L’ambassadeur d’Israël en République tchèque, Yaakov Levy, est envié par tous les diplomates israéliens des autres pays de l’Union européenne. Comparée à celle de nombreux ambassadeurs israéliens qui font face à des critiques sévères et à des dénonciations dures, la vie de Levy à Prague est paradisiaque. Aujourd’hui, la République tchèque est le plus proche ami d’Israël de l’UE. En effet, elle fut le seul des 27 États membres de l’UE à voter contre la récente initiative palestinienne pour un État aux Nations-Unies.

Mais il y a dix jours, Levy s’est installé à son bureau de l’ambassade et a rédigé un bref mémorandum intitulé, Conférences en République tchèque : comment nous avons réussi à mettre les colonies à l’ordre du jour. En cinq courtes lignes, pleines de cynisme et de désespoir, Levy dépeint comment l’opinion tchèque, qui normalement est favorable à Israël, a commencé à reculer devant sa politique en Cisjordanie.

« Au cours des deux dernières semaines, j’ai participé à neuf forums différents dans toute la République tchèque », écrit l’ambassadeur d’Israël dans un message à Rafael Barak, directeur général du ministère des Affaires étrangères, et aux branches Europe et Information du ministère. « Alors que la gentillesse et la compréhension envers Israël restaient intactes au lendemain de l’opération Pilier de Défense, j’ai rencontré – pour la première fois en quatre ans de présence – des questions critiques à propos des colonies. Ceci est lié avec le cumul d’annonces publiées en Israël sur le projet E-1. Nous avons réussi ! ».

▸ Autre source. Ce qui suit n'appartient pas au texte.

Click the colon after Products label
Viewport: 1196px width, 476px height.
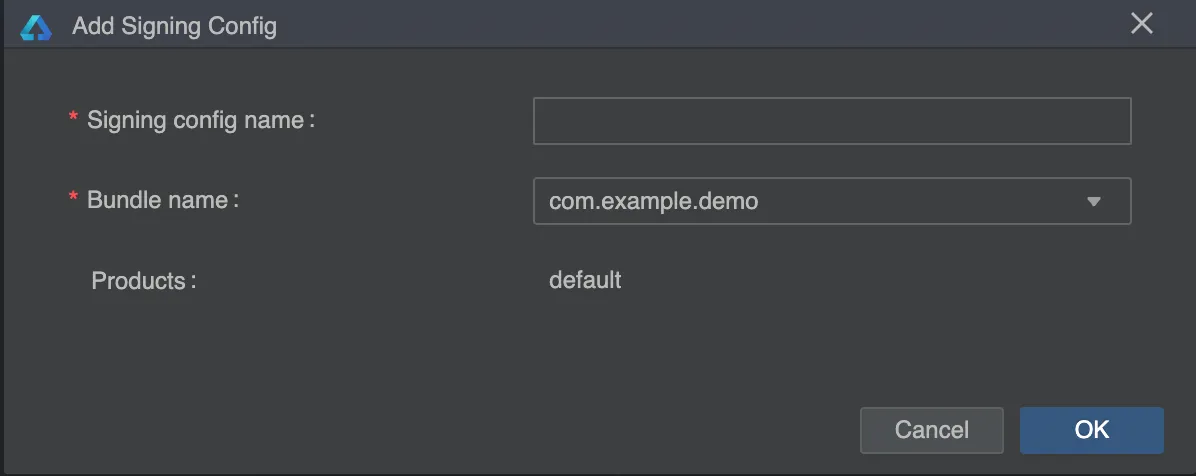(x=194, y=282)
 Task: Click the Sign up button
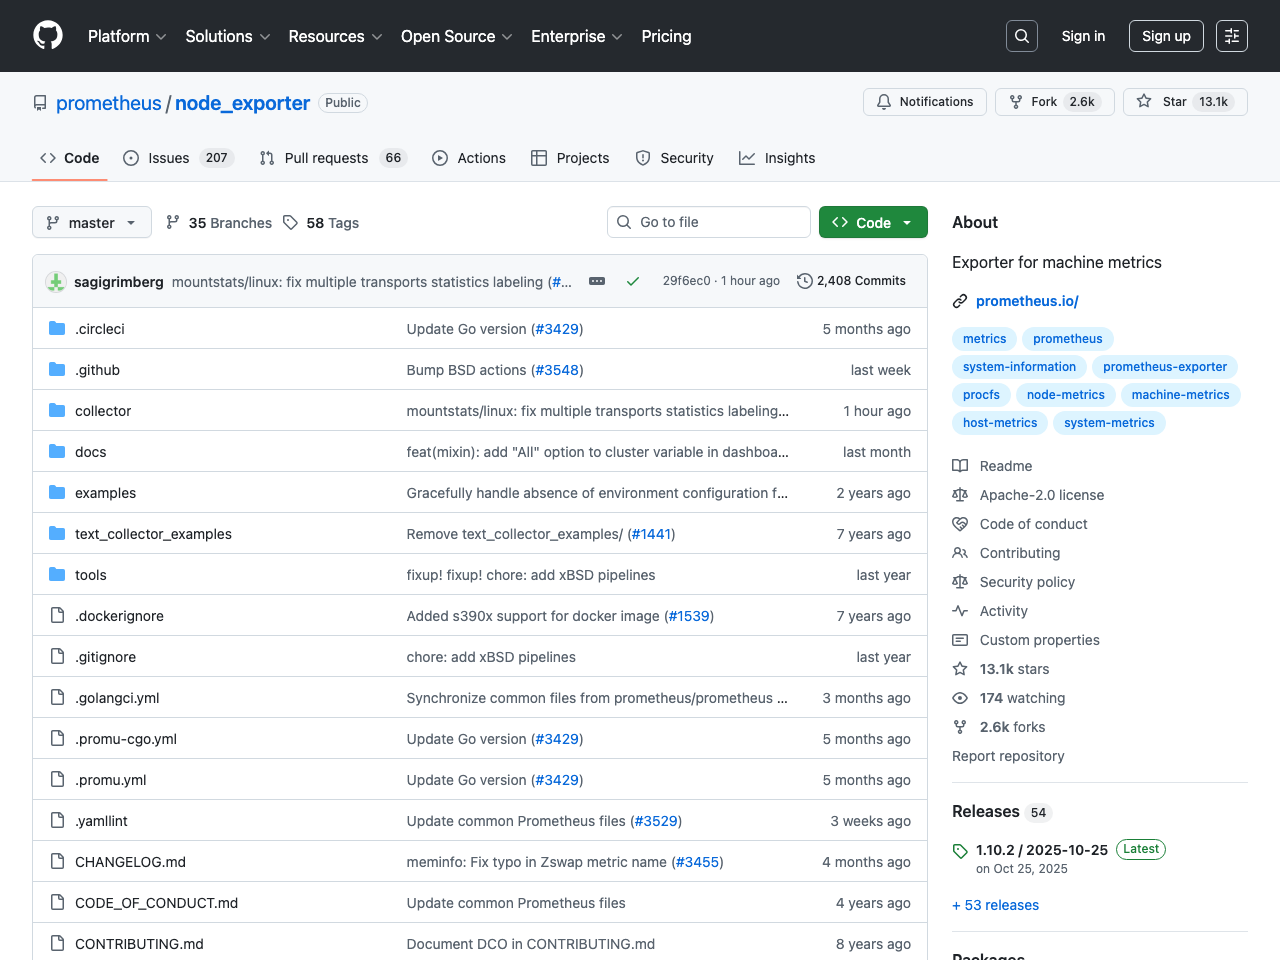click(x=1166, y=35)
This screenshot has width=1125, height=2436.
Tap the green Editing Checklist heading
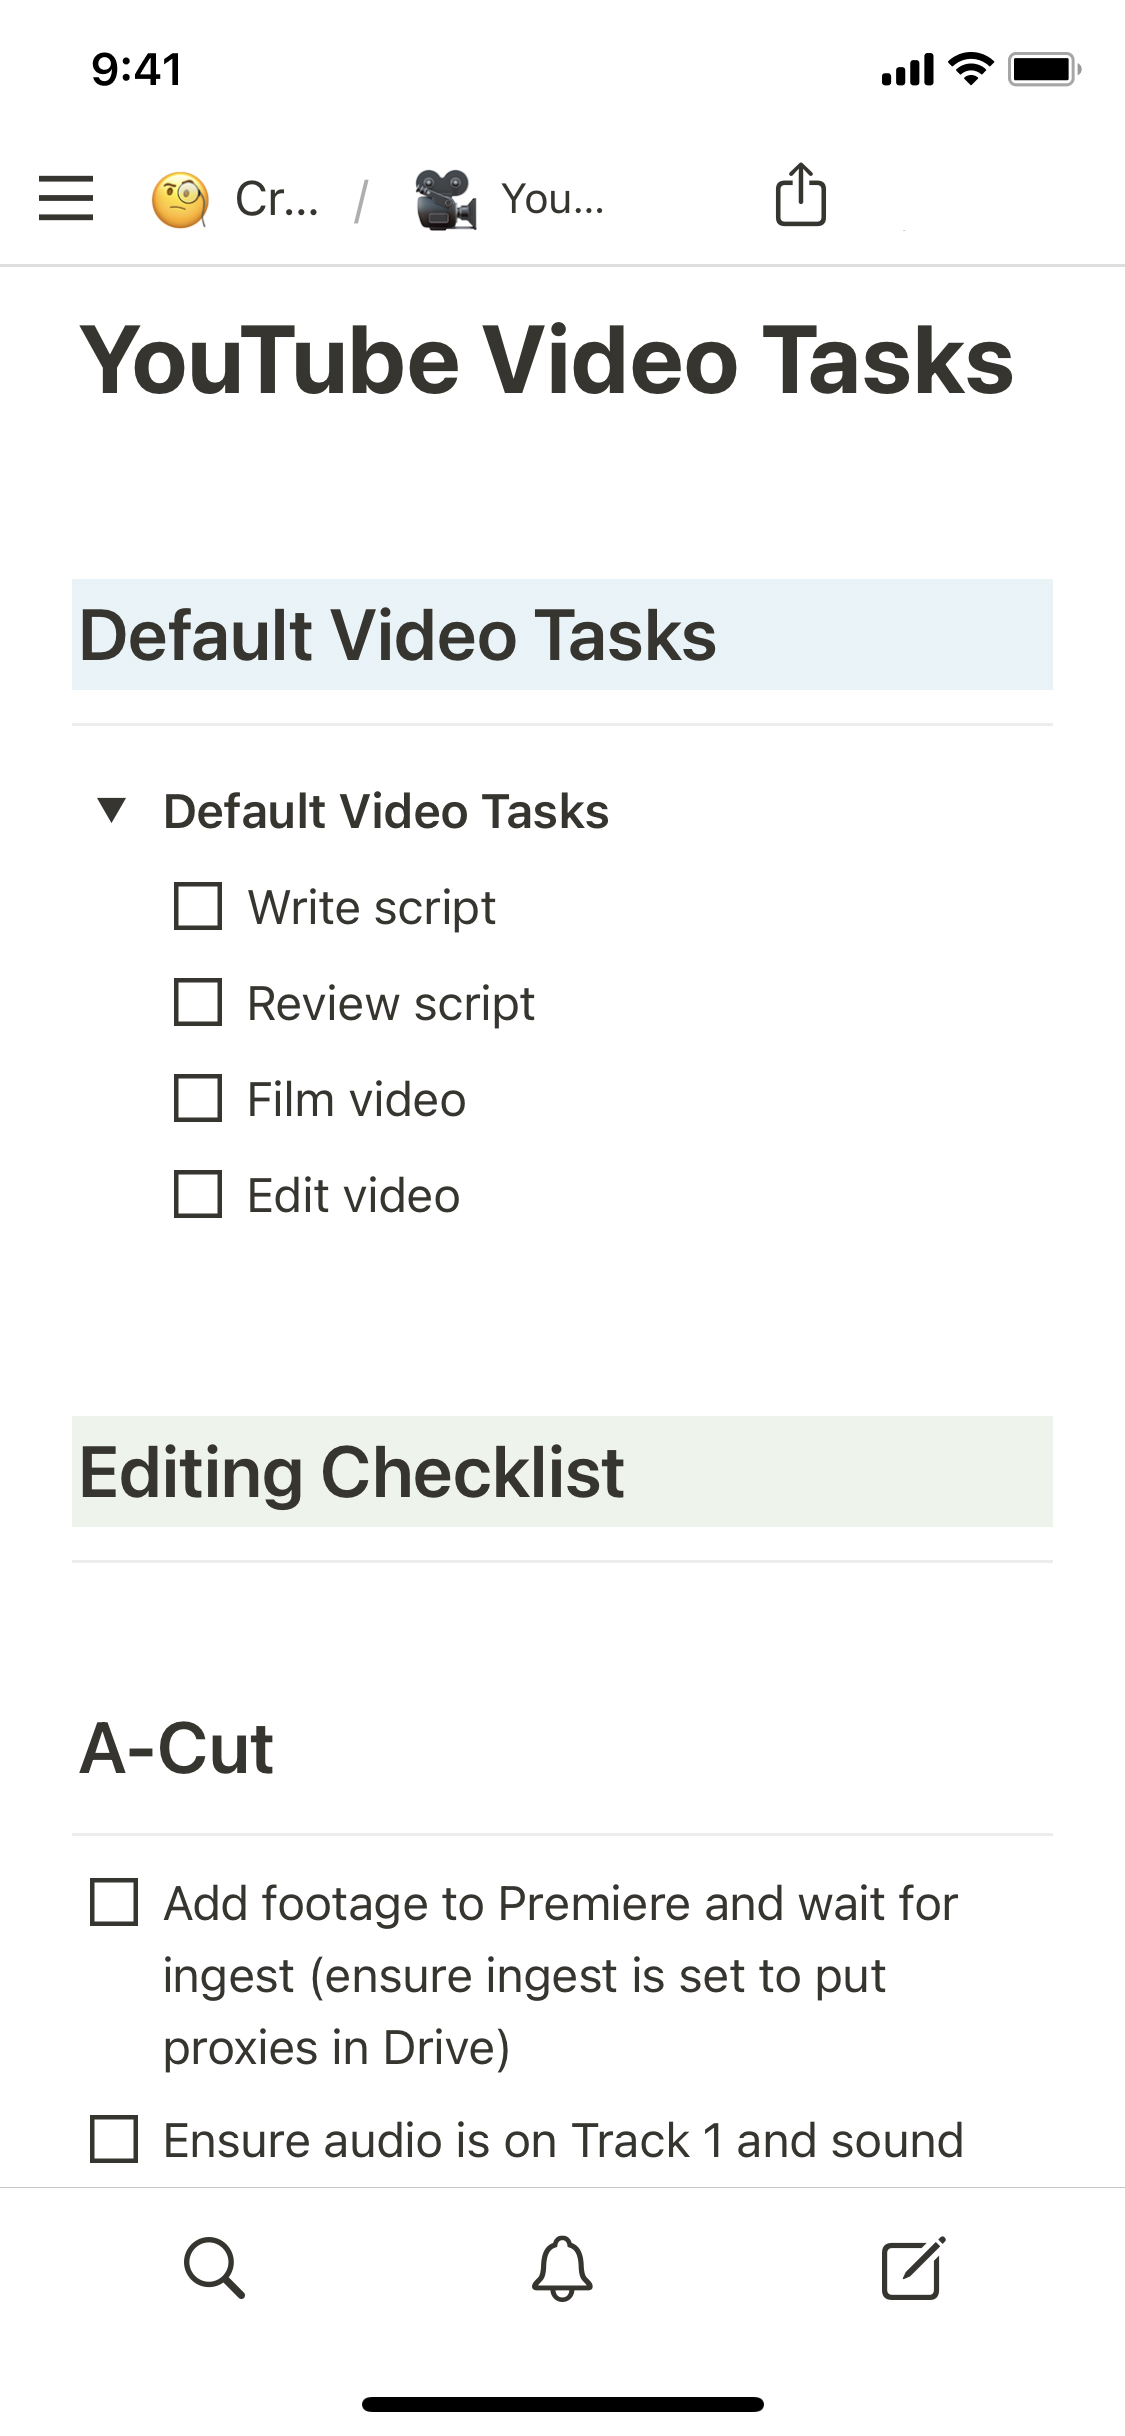[x=352, y=1472]
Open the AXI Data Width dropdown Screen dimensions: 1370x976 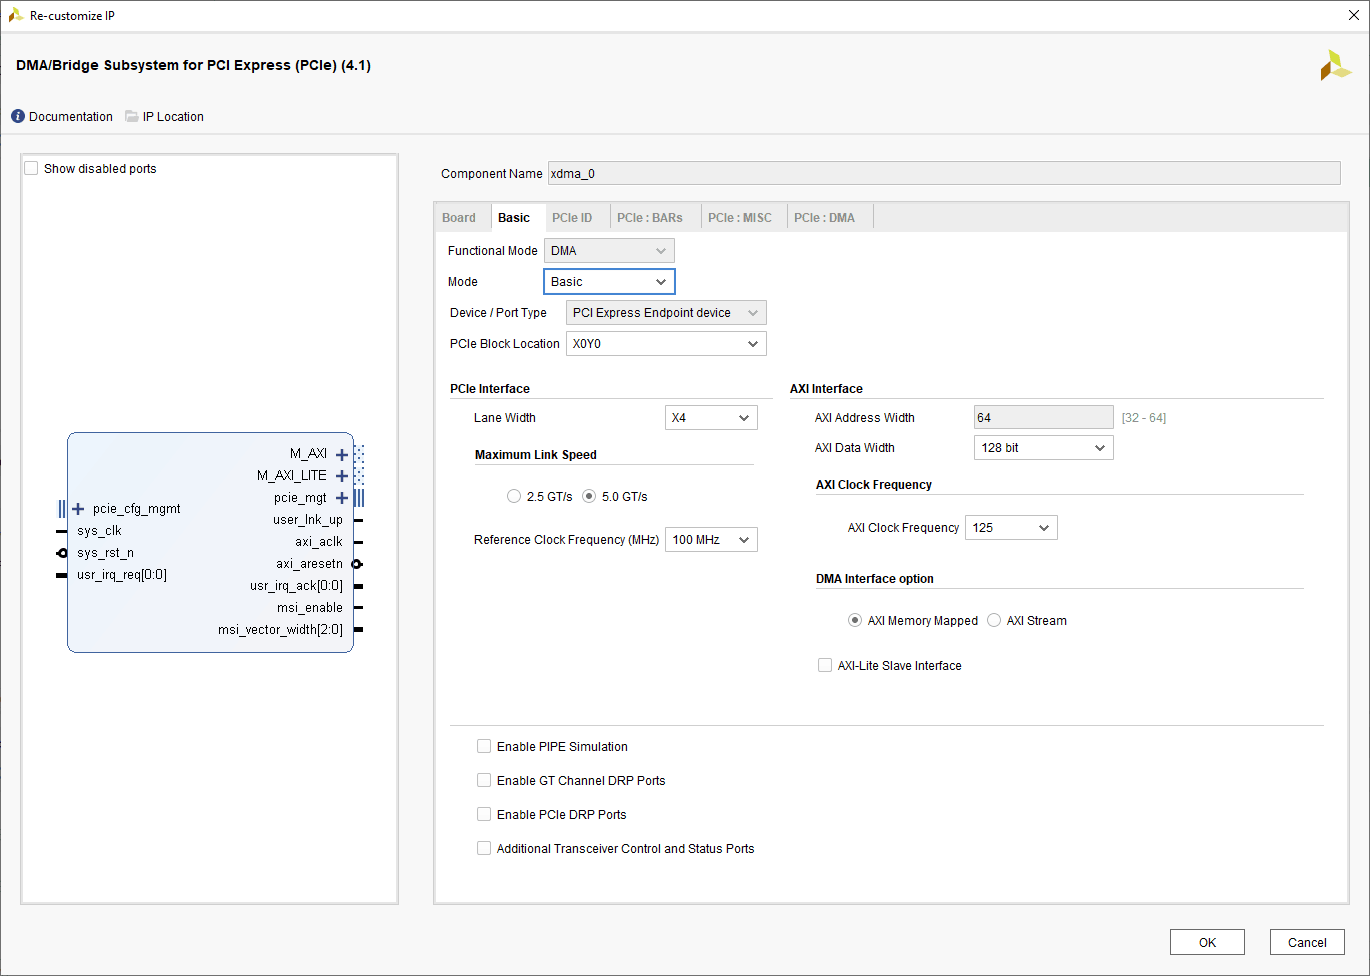pos(1043,448)
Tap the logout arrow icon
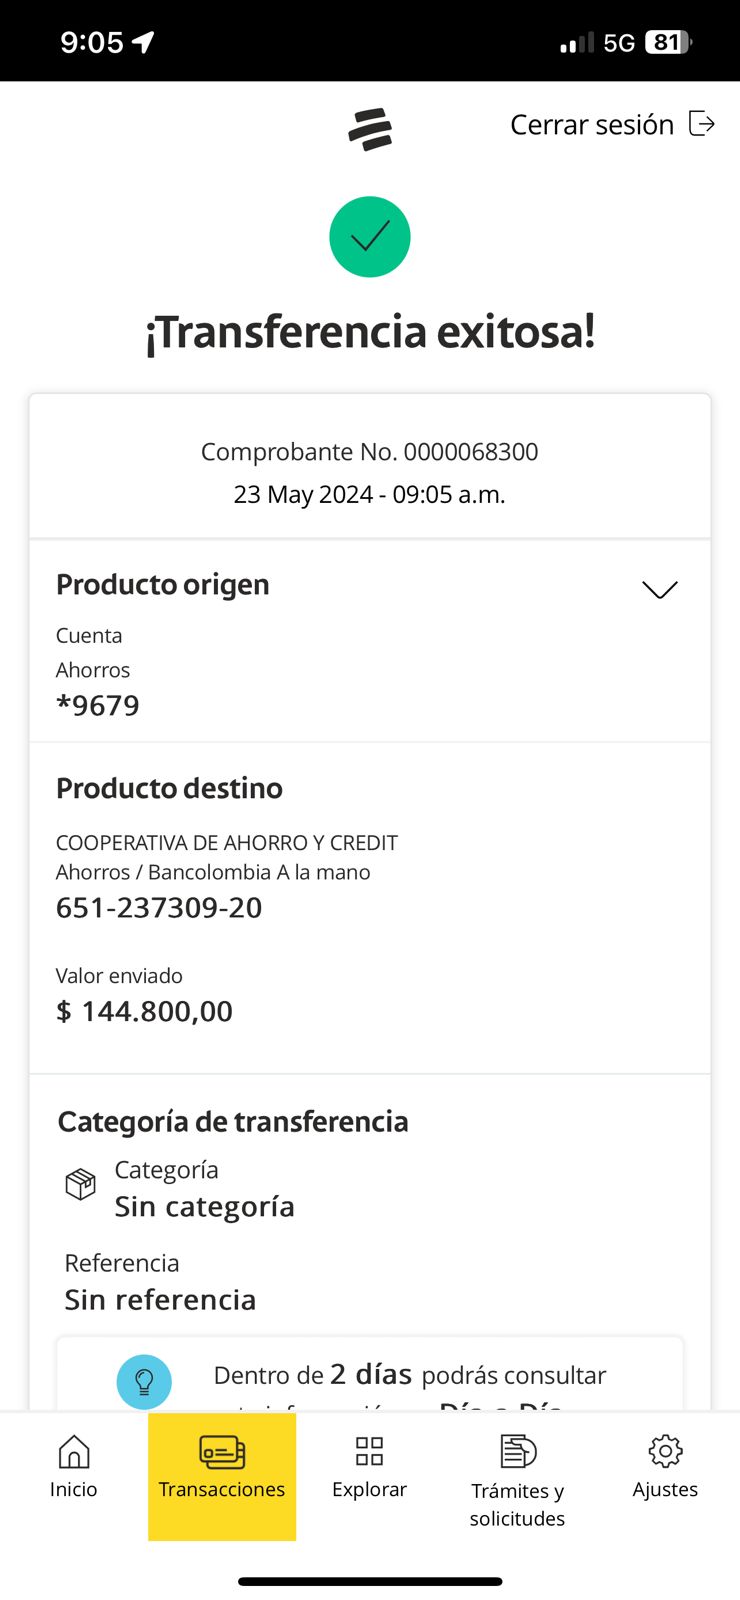 tap(702, 124)
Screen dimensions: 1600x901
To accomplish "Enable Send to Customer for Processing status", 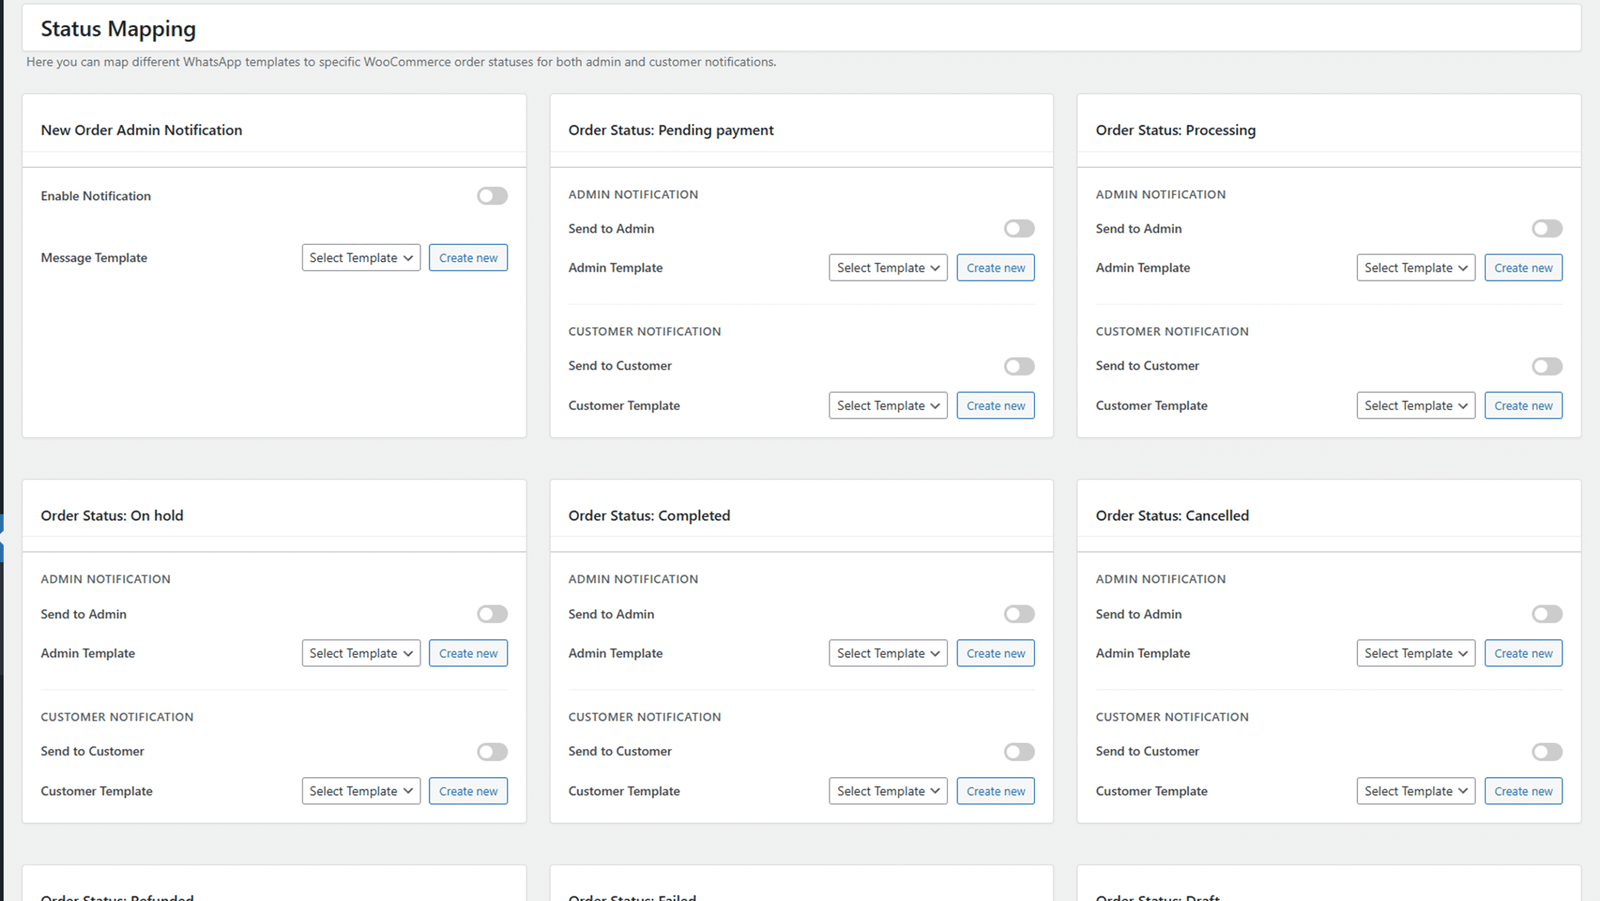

Levy est un diplomate chevronné et il est considéré comme un ambassadeur qui a réussi. Il consacre un temps considérable à des rencontres avec les journalistes et les faiseurs d’opinion, les étudiants, les universitaires et, bien sûr, les responsables politiques. Et pourtant, si talentueux qu’il soit, Levy n’est pas récompensé de ses efforts à expliquer la conduite du gouvernement israélien de ces dernières semaines, même dans ses relations avec une opinion tchèque compréhensive.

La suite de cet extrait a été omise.